Committees and responsibilities


Board of directors’ responsibilities

The Board is ultimately responsible for the effectiveness of the Group’s system of internal control.  The executive directors of the board, through their operational roles, will have close involvement with the operations of the business.  The Board is responsible for ensuring that commercial risks and financing needs are properly considered, the obligations of a public company are adhered to and all decisions are made objectively in the interest of the Group and its stakeholders.

The main role of the Board is to:

  • Provide entrepreneurial leadership;
  • Set strategic aims, ensure necessary financial & human resources are in place;
  • Set the Group’s values & standards;
  • Prepare business plans;
  • Review and approve investments;
  • Help develop proposals on strategy;
  • Satisfy themselves on the integrity of financial information;
  • Develop a robust system of internal controls and corporate governance;
  • Ensure the Group has in place sufficient systems, procedures and controls in order to comply with the AIM Rules for Companies;
  • Ensure the Group’s commercial risks and financing needs are properly considered; and
  • Ensure all decisions are made objectively in the interest of the Group and its stakeholders

There is a clear separation of duties between the non-executive Chairman and the Group Chief Executive and details of their respective roles can be found here.

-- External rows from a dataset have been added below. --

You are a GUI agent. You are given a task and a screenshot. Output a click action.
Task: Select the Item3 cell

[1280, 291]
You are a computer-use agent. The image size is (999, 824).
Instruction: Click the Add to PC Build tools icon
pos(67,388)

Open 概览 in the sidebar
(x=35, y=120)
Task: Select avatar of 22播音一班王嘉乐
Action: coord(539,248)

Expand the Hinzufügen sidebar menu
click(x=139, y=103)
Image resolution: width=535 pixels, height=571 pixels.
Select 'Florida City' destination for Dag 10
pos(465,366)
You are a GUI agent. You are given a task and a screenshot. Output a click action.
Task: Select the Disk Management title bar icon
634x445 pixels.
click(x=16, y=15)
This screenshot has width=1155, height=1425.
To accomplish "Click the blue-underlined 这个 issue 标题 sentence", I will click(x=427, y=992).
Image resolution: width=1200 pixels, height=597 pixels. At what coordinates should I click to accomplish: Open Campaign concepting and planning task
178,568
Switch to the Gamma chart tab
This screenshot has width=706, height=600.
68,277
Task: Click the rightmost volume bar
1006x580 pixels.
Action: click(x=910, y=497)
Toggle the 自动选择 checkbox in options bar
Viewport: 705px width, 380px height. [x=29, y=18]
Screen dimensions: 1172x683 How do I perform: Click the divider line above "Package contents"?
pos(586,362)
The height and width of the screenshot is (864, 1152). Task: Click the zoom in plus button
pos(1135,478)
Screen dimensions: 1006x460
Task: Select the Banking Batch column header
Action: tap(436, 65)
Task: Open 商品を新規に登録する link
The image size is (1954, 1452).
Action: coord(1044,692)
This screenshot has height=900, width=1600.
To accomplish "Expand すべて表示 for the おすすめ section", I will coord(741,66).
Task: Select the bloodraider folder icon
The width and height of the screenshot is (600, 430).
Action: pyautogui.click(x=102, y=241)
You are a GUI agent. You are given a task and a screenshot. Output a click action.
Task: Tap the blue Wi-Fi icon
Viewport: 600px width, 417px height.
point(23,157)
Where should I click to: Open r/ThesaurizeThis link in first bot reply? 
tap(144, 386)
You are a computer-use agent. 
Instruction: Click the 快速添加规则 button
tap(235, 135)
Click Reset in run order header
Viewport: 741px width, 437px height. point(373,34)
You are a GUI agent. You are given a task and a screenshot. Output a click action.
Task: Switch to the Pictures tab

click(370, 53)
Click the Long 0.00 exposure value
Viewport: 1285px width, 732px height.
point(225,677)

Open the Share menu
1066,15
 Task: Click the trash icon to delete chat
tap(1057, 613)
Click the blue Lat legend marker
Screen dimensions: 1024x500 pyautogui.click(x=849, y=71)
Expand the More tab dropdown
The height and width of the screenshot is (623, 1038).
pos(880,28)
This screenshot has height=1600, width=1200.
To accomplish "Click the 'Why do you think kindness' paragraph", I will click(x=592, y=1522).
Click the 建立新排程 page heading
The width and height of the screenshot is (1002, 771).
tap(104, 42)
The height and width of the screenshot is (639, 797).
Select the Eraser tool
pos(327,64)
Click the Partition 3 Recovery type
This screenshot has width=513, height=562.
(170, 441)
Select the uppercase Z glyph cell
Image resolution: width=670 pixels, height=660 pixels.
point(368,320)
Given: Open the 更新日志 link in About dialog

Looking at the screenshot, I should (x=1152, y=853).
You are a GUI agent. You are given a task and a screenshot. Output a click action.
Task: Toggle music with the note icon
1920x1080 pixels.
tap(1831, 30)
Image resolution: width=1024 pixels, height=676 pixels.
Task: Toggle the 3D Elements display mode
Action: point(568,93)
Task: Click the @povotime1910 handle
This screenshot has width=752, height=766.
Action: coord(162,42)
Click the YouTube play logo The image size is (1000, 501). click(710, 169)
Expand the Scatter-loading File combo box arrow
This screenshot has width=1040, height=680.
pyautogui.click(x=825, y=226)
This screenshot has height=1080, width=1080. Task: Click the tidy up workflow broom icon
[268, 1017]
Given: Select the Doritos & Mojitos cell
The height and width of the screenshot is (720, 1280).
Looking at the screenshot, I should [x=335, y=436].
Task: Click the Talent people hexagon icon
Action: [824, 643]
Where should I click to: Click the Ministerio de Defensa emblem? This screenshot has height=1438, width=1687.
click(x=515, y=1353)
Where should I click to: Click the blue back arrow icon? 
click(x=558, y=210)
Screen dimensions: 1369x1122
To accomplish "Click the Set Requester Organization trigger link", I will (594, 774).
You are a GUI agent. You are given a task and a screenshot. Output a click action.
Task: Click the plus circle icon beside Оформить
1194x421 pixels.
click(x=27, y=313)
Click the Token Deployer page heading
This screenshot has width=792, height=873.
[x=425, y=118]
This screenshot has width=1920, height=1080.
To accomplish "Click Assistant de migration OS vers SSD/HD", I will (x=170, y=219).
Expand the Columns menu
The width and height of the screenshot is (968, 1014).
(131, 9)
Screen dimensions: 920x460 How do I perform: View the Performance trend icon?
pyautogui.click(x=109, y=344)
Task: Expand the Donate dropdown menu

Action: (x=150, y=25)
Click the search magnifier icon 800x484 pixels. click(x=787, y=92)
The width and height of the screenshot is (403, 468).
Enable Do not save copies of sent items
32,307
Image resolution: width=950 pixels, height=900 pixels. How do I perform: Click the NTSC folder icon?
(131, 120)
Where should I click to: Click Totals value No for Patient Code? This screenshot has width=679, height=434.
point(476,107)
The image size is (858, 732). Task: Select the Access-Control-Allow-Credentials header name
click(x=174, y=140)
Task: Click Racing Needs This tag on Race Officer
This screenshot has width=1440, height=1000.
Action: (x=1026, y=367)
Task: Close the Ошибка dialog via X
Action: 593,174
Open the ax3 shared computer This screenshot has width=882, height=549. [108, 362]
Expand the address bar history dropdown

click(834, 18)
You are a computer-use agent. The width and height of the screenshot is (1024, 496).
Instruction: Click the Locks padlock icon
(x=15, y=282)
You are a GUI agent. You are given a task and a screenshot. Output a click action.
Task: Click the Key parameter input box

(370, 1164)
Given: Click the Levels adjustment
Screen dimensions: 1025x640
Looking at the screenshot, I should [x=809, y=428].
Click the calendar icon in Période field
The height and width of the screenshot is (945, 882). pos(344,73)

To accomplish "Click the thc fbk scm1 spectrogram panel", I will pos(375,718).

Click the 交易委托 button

Committees’ responsibilities and activities

The Company’s Audit Committee is chaired by Susie Farnon with Peter Cornell being a member of the committee.  The Audit Committee undertakes all functions that would normally be delegated to an Audit Committee including:

  • Review the annual financial statements and interim reports prior to approval, focusing on changes in accounting policies and practices, major judgemental areas, significant audit adjustments, going concern and compliance with accounting standards, Stock Exchange and legal requirements;
  • Receive and consider reports on internal financial controls, including reports from the auditors and report their findings to the Group Board;
  • Consider the appointment of the auditors and their remuneration including reviewing and monitoring of independence and objectivity;
  • Meet with the auditors to discuss the scope of the audit, issues arising from their work and any matters the auditors wish to raise;
  • Develop and implement policy on the engagement of the external auditor to supply non-audit services;
  • Review the Group’s corporate governance procedures and any statement on internal control prior to endorsement by the Group Board; and
  • Consider the need for and scope of any internal audit work and approve and monitor any internal audit programme.

The full terms of reference of the Audit Committee can be accessed here and the Committee’s report for 2018 can be found on pages 54 – 56 of the Company’s latest Annual Report.

The Company’s Remuneration Committee is chaired by David Williams with Peter Cornell and Susie Farnon being members of the committee.  The Remuneration Committee is responsible for the establishment of appropriate employee incentives and share option schemes, and ensures that the remuneration of executive directors, non-executive directors and other key management are relevant to the industry and market in which the Group operates.

The full terms of reference of the Remuneration Committee can be accessed here and the Committee’s report for 2018 can be found on pages 57 – 65 of the Company’s latest Annual Report.

The Company’s Nomination Committee is chaired by the Chairman of the Company except when it is dealing with matters relating to his own appointment.  The membership of the Committee comprises at least two independent non-executive directors.

The full terms of reference for the Nomination Committee can be found here and the Committee’s report for 2018 can be found on page 66 of the Company’s latest Annual Report.

The primary role of the Chairman is to oversee the operation of the Board and the Company’s governance structures. He is also responsible for ensuring that the Company maintains an appropriate level of dialogue with its shareholders.  The role of the Chief Executive is to oversee the operational management of the Group’s businesses, and the role of the Senior Independent Director is to act as a sounding board for the Chairman and other members of the Board and to be an alternative point of access for shareholders for matters that they do not wish to raise through other channels.